TRABALHOS DA FRENTE PARLAMENTAR
O deputado estadual João Paulo reforçou a importância da Frente Parlamentar em Defesa da Ferrovia Transnordestina para pressionar a garantia da execução do trecho entre Salgueiro e Suape. “Fizemos convites ao representante da empresa, mas ele não compareceu. Agora, vamos entrar com um pedido de informação, um instrumento legal, para sabermos em que pé anda o projeto e sua execução”, afirmou o parlamentar.
Além desse pedido de informação à Infra SA, João Paulo também se comprometeu a pedir a publicidade dos estudos realizados pela McKinsey que teriam motivado a retirada do trecho pernambucano na Transnordestina no final de 2022. Os questionamentos direcionados ao Governo Federal também incluem solicitações detalhadas sobre o andamento do projeto, como os valores já desembolsados, os recursos ainda necessários para sua conclusão, o status do cálculo de indenizações e do processo de devolução do trecho Salgueiro-Suape à União.

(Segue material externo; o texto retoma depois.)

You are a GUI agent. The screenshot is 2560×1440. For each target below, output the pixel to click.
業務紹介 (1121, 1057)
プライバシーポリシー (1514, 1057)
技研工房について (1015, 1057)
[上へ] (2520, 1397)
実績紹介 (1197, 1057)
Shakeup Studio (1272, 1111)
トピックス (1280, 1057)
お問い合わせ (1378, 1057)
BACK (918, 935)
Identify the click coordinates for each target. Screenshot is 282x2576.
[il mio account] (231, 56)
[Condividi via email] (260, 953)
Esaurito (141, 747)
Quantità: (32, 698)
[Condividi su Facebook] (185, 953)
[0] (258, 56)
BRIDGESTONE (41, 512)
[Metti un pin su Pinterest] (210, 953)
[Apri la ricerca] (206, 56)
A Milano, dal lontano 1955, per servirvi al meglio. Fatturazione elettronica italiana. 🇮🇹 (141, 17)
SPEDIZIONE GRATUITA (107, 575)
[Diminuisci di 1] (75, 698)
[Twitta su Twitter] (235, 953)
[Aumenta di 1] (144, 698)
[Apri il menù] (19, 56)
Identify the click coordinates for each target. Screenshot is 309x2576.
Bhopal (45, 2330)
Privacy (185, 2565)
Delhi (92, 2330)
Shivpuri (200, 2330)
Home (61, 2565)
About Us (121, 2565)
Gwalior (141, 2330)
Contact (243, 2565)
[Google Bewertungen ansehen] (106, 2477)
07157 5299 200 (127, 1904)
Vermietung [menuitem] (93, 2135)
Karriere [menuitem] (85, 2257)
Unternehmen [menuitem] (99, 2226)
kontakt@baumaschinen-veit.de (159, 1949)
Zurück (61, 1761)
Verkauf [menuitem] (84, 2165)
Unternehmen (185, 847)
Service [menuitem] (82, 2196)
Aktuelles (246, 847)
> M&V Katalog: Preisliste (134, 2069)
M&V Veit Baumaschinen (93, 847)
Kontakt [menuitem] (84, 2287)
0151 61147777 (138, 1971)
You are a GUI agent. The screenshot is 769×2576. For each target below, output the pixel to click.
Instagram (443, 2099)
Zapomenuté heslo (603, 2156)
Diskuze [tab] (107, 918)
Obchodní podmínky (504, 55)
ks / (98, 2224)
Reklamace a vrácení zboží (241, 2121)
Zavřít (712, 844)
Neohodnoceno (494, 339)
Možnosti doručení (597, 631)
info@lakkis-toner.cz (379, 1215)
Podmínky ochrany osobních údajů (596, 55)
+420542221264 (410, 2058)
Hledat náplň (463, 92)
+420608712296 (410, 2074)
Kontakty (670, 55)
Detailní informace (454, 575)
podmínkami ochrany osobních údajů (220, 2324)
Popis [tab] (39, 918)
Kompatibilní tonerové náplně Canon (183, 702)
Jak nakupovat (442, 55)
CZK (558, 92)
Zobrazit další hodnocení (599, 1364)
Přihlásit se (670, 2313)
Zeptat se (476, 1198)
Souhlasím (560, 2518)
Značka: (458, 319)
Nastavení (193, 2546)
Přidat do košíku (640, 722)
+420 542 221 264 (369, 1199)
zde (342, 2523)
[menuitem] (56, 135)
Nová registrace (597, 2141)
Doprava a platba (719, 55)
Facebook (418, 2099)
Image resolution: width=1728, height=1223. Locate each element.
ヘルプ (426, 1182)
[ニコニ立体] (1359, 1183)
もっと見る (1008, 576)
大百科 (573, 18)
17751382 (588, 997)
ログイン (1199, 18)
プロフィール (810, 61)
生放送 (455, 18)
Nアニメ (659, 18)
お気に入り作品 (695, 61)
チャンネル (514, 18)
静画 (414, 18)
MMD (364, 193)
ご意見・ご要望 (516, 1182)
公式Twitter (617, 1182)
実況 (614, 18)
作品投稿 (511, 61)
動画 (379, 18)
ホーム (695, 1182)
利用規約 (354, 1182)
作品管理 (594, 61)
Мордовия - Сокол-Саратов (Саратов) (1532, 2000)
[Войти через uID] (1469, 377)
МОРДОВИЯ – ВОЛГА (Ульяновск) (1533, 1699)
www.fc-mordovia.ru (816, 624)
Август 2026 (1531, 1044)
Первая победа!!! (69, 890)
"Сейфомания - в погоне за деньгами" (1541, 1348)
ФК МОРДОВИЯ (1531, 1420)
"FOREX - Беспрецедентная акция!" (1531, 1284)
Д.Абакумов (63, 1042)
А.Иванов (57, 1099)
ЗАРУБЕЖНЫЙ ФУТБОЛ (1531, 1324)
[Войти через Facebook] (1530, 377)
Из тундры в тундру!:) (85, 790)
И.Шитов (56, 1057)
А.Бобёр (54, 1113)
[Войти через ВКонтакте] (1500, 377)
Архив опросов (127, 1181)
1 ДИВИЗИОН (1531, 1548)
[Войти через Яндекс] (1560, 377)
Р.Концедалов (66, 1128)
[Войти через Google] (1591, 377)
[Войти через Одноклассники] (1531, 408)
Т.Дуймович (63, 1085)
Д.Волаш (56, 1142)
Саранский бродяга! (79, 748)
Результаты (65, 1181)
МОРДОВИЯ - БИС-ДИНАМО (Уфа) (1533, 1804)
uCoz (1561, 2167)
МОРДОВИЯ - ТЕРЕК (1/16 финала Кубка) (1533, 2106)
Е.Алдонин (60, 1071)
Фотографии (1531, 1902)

Em 2023, a Algomais solicitou esses estudos realizados pela McKinsey ao Ministério dos Transportes, à ANTT e à Infra SA, mas apesar de terem sido viabilizados com recursos públicos, o documento não foi disponibilizado sob o argumento de conter informações estratégicas e comerciais da Transnordestina Logística S.A., da própria Infra SA. e de outros stakeholders. Segundo os órgãos, a confidencialidade é respaldada pelo Decreto nº 7.724/12 e pelas Leis nº 13.303/2016 e nº 6.404/76, que determinam a proteção de dados sensíveis em razão da relevância econômica do empreendimento e da concorrência no setor.
A Transnordestina é um divisor de águas para o Nordeste. O que está em jogo não é apenas uma linha férrea, mas o direito de Pernambuco a uma infraestrutura que conecte seu presente ao futuro. A retomada do trecho entre Salgueiro e Suape carrega um potencial transformador, tanto para a indústria pernambucana quanto para os municípios do interior cortados pela ferrovia. No entanto, esse potencial só se concretizará se houver união de esforços entre os entes públicos, a sociedade civil e a iniciativa privada para garantir a execução do cronograma. Sem isso, corremos o risco de transformar um projeto estruturante em uma promessa inacabada.